Correction: An earlier version of this story included a photo that was incorrectly described as that of Officer Travis Williams. Louisville Metro Police acknowledged providing the photo in error to WDRB News. This story has been updated to include the correct photo of Officer Williams.
LOUISVILLE, Ky., (WDRB) – One Louisville Metro Police officer was suspended for excessive use of force and five others were disciplined for their actions following a Dec. 8, 2016 high-speed chase, according to documents released by police this week.
Four other officers were cleared of alleged use of force violations after two people were surrounded by officers and arrested once the chase ended. The internal investigation began in March 2017.
The police pursuit, which was captured by at least one television station, began around 11:30 in the morning when police pulled over a suspected stolen vehicle on Taylor Boulevard near Beecher Street.
After opening the driver-side door, an officer saw several syringes and clear plastic baggies inside the vehicle.
The driver took off, striking an officer in the knee, and leading police on a wild 15-minute chase that reached speeds of more than 100 miles-per-hour on the Watterson and Shawnee Expressway before ending in a wooded area on Mathis Avenue just west of Dixie Highway.
Several officers surrounded the vehicle and Chief Steve Conrad concluded six of the officers involved violated police policies during the arrest of the two people in the vehicle.

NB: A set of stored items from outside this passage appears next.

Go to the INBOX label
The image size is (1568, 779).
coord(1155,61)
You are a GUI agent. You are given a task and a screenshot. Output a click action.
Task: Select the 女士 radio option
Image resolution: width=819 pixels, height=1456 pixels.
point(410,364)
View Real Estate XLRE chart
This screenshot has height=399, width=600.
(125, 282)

Officer Eugenio Castaneda received the stiffest punishment, suspended three days for striking one of the suspects in the head multiple times. He also failed to turn on his body cam.

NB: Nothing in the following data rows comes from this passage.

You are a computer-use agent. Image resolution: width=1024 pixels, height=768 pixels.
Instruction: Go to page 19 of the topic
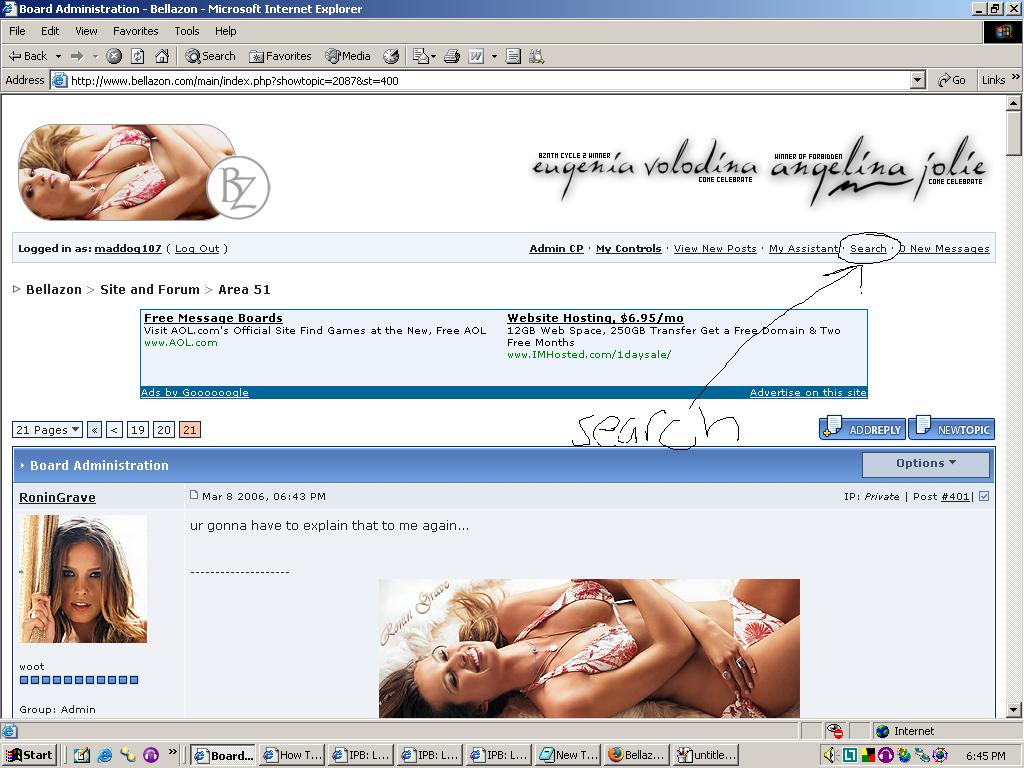138,430
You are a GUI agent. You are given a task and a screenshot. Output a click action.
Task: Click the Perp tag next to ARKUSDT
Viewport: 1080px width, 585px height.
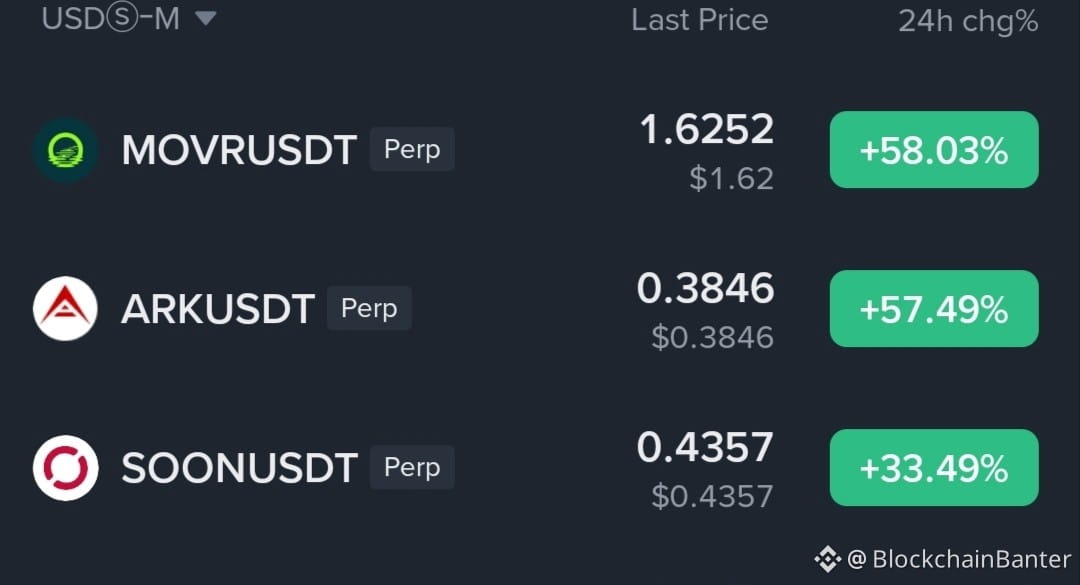369,308
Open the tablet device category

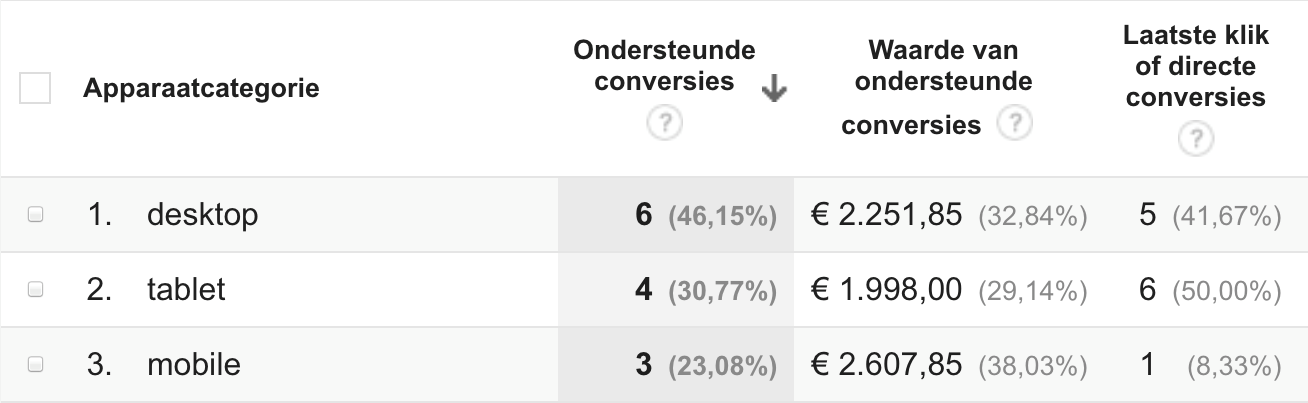pos(186,289)
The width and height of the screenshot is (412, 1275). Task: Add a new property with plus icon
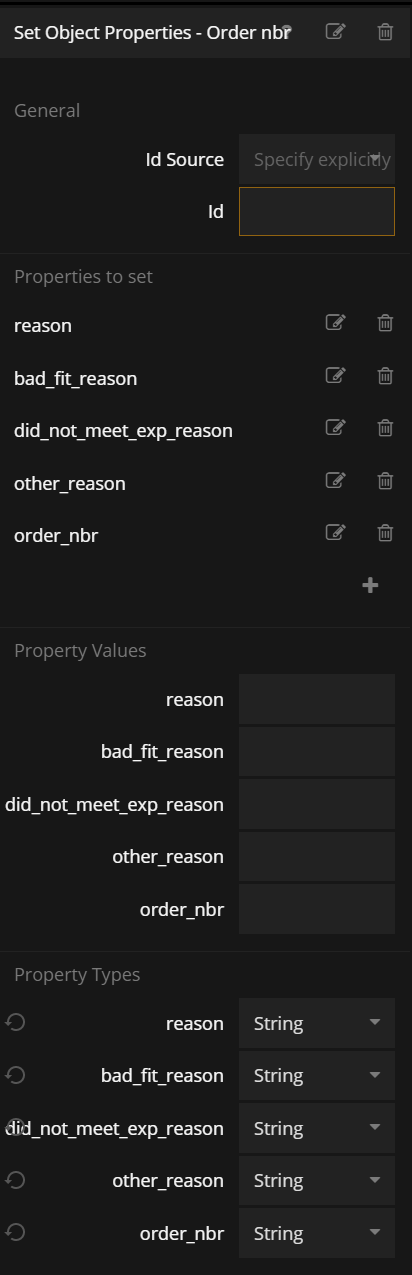370,586
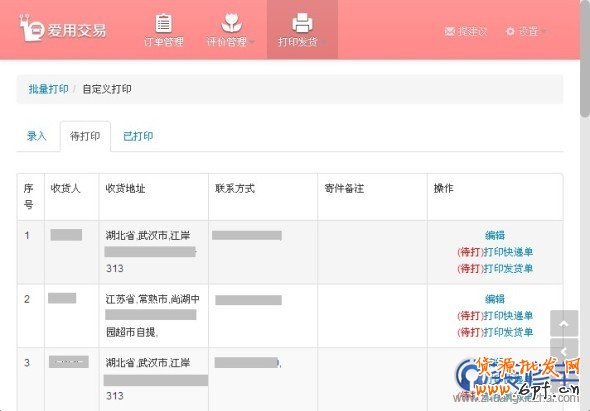Open 批量打印 breadcrumb link

(49, 89)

“You failed to de-escalate the situation or find alternate methods of controlling the situation prior to resorting to force,” Conrad wrote in an April 3 letter to the officer, which was obtained by WDRB News under Kentucky’s open records act.
Det. Mark Moore and Officer Galen Hinshaw were suspended two days for failing to take appropriate action when dealing with a combative suspect. Conrad’s letter does not go into details on the officers’ improper conduct.

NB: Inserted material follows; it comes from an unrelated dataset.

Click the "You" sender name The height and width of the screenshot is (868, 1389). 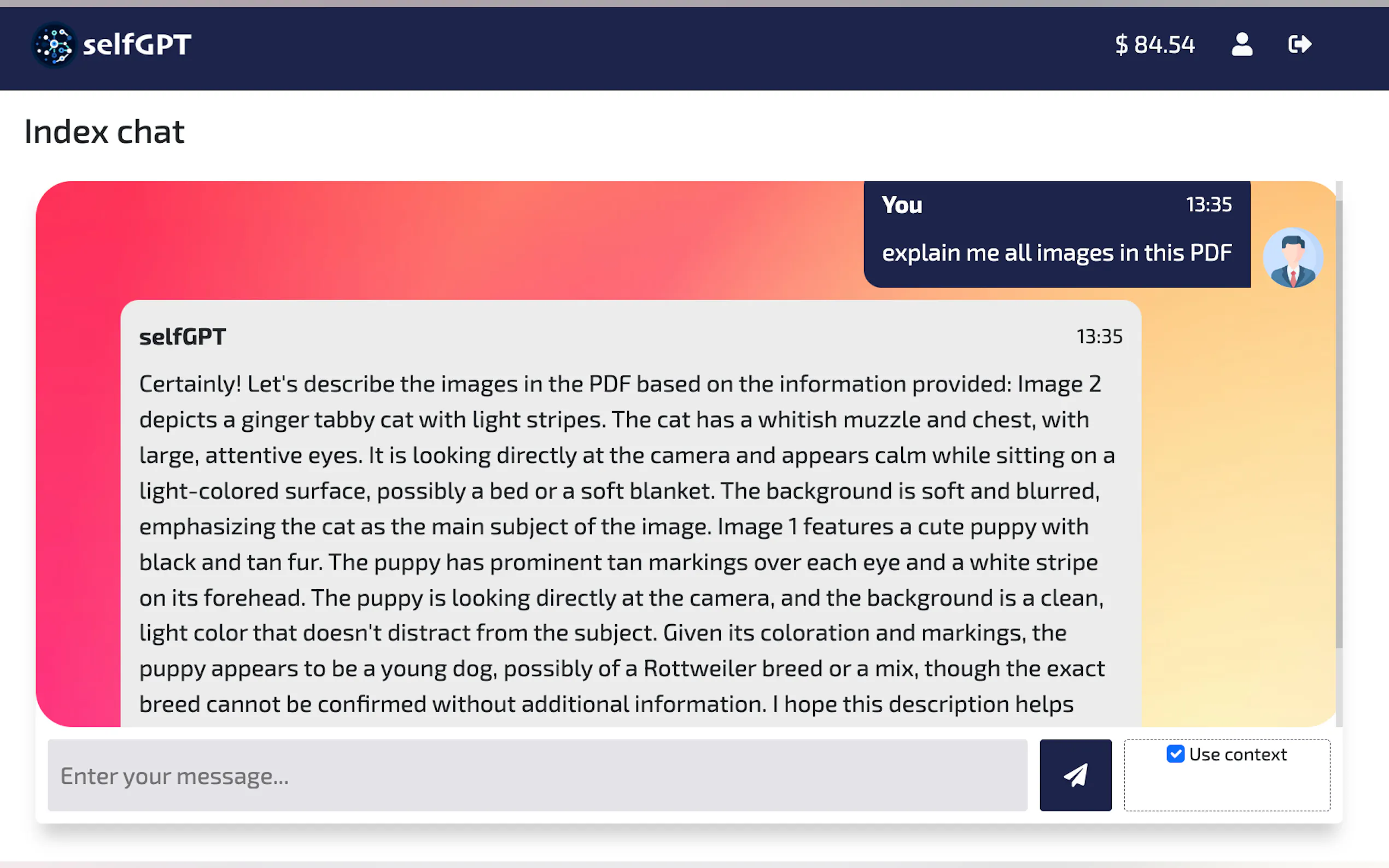tap(902, 205)
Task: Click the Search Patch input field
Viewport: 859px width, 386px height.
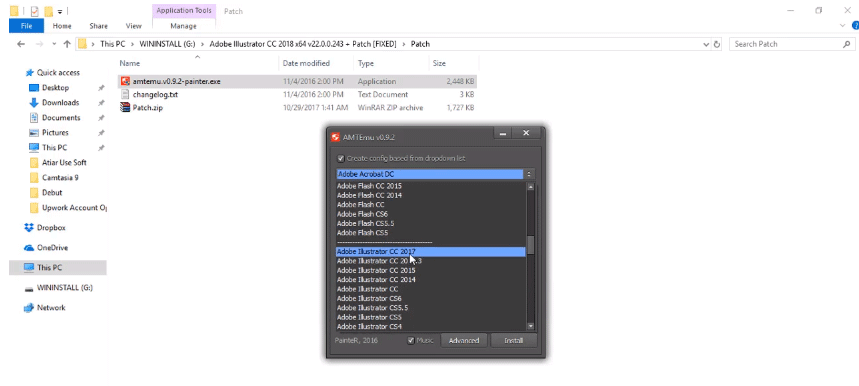Action: [786, 44]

Officers Jeremy Boehnlein, Nathaniel Rausch and Travis Williams were all disciplined for not turning on their body cams.
Williams was also found to have violated a courtesy policy by failing to “exercise patience and diplomacy” during the incident, according to Conrad’s letter to the officer. He received a reprimand.
The driver, Rickie Stovall, and the passenger, Haele Newton were both charged with several felonies and taken to a hospital.
Stovall was convicted last year of multiple charges stemming from the chase, including reckless driving, fleeing police, drug possession, wanton endangerment and assault of a police officer. He was sentenced to seven years in prison.
Charges against Newton were dismissed, according to court records.